As a marketer I have found that many businesses operate under the delusion that they can be successful by selling their products or services at the cheapest price. It has become almost universally acceptable that this pricing strategy will only work for large companies who dominate a marketplace. If you think about this, it does make sense. These companies call the shots. They typically create demand. They possess some proprietary product, specialized service or technology that allows them to establish the market value of any particular product or service. As such they set the acceptable consumer price and ultimately capture the largest segment of the market. Think about the airline industry or Intel or in the past, Big Mama Bell.
What I find most fascinating is when applying this universal economic principal to some industries, the opposite seems to be true. In many industries it is the smaller players that seem to be focusing most on low cost solutions. It is my hope that some of these marketers can begin to recognize that there is a better strategy than merely offering a low cost option. My intent is NOT to suggest collusion or price fixing in any way. It is to demonstrate that there is high profit potential for small businesses that differentiate their products and then price accordingly.
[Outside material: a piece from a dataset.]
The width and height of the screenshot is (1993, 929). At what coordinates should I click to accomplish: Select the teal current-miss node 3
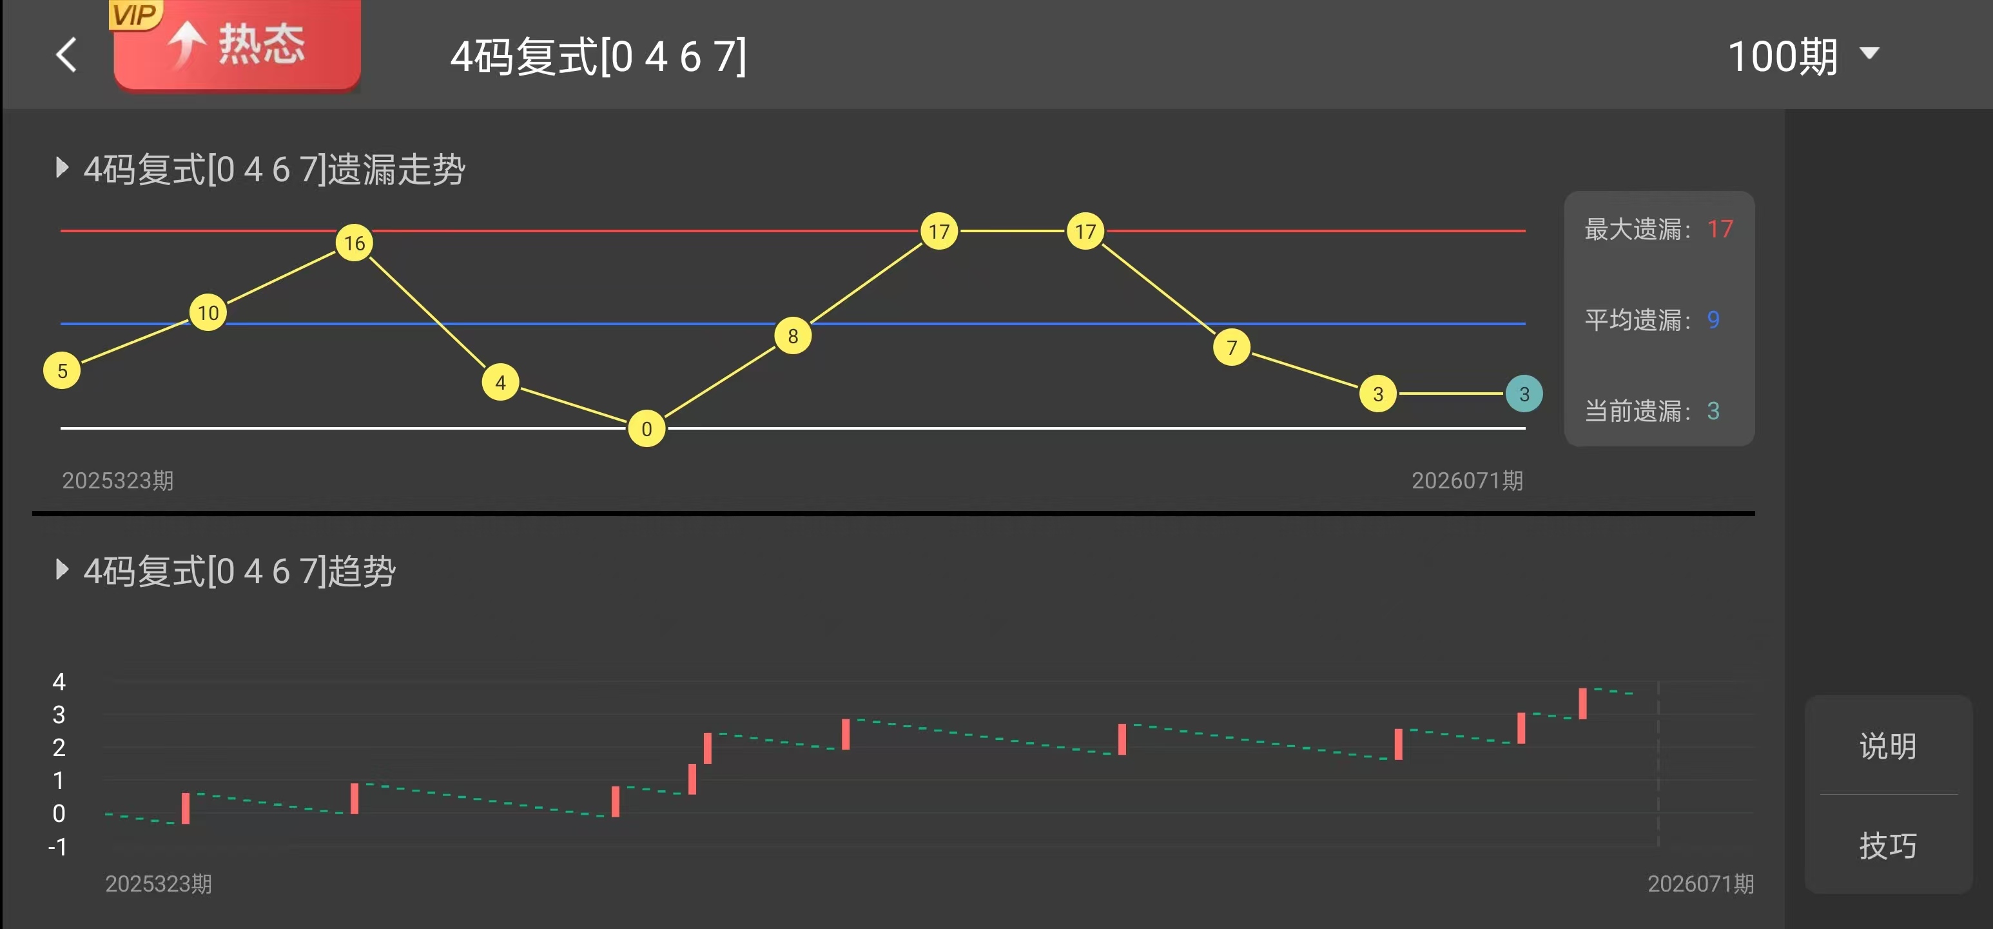(x=1523, y=394)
Let’s look at some examples of what typically happens to businesses when they attempt to meet the challenge of establishing competitive pricing models.
The owner of an exclusive clothing salon was experiencing a financial crisis. Even though sales were brisk, and many of the prominent men in the community were frequenting his shop, the business was not profitable. When the owner asked his local banker for advice, he was told to lower his prices to stimulate sales, and the helpful banker lent him more money. After two more loans and two more price reductions, the business defaulted. At the time that he closed the business, he was charging prices that earned him minimum wage to create exclusive creations, one of which was worn to a presidential inauguration!
Another retailer was puzzled by the fact that his interim reports always showed a profit, while his annual tax return showed huge losses. Initially, this business owner thought that his C.P.A. was helping him by saving money on taxes. What was really happening, however, was that his C.P.A. used an estimate of 50 percent for cost of goods sold (or a 100 percent mark up which he had suggested in the past). In reality, the retailer was afraid of price competition and was only marking up 33 percent, so his cost of goods were actually 75 percent of sales. Naturally, the annual audit for tax purposes reflected reality. The owner (who had opened a second location) thought that he had been borrowing money to expand his business, but the increased loans were used to cover operating losses.
Why do so many business owners confuse low pricing with proper pricing? One reason is that some owners actually believe the: “I can do it cheaper” precept. This may be true under the best of economic conditions. With the best deals from suppliers, the best terms, the highest level of sales, the most experienced staff, the most vibrant economy and so on. But in reality no business can plan to operate under the best of circumstances at all times. There are simply too many variables that are out of our control. And unfortunately consumers have memories like elephants. Once you lower your price it is very difficult to raise it again. You set your own market value and have to live with the consequences.
Perhaps another reason for this confusion is simply that fact that low prices often work well for big businesses, and a distinction is not made between big and small businesses. However, we have all seen small retailers go out of business after trying to compete with Wal-Mart or Kmart on price. Harvard’s Professor Michael Porter, author of Competitive Strategy, tells us “The presence of economies of scale always leads to a cost advantage for the large-scale firm … over small-scale firms.”
So what can the small to mid-size business owner do in lieu of offering a lower price?
Offer something different. Differentiate your product by quality, design, or brand, and charge a slightly higher price. Offer a sharper focus. Be a specialist who focuses on one segment of the market and caters exclusively to it. Focus on branding. Branding is not merely for the BIG players. Entrepreneurs and small business owners can also differentiate themselves with a unique branding strategy. In fact it is even MORE important for smaller organizations to set themselves apart, particularly if they are competing with the BIG GUYS! Remember, your customer’s perceptions of WHO you are is all the matters to them. Often times your reputation is wrapped up in what advertising guru, Bill Bernbach called the Unique Selling Proposition (USP). What sets you apart from the crowd? What do you do that no one else does? This is far more important than the price of your product or service. Everything that we do or say both internally and externally should revolve around this.
Smart pricing is good for the small business owner, large dominant businesses and for the industry as a whole. But it’s especially good for the consumer because they are ensured a product or service that is built around providing quality and performance rather than meeting a perceived market price.
In this economy so many consumers are having reservations about getting a good value on whatever product or service they are buying. We owe it to them and to ourselves to prove that our solutions really are better than ever. That today’s solutions are in fact revolutionary! Let’s act like it, rather than trying to beat the guy next door out of a dime. If we act like we are offering a cheap solution, then consumers will believe that we have a cheap solution. And we will all be facing the same problem of: how really cheap is cheap?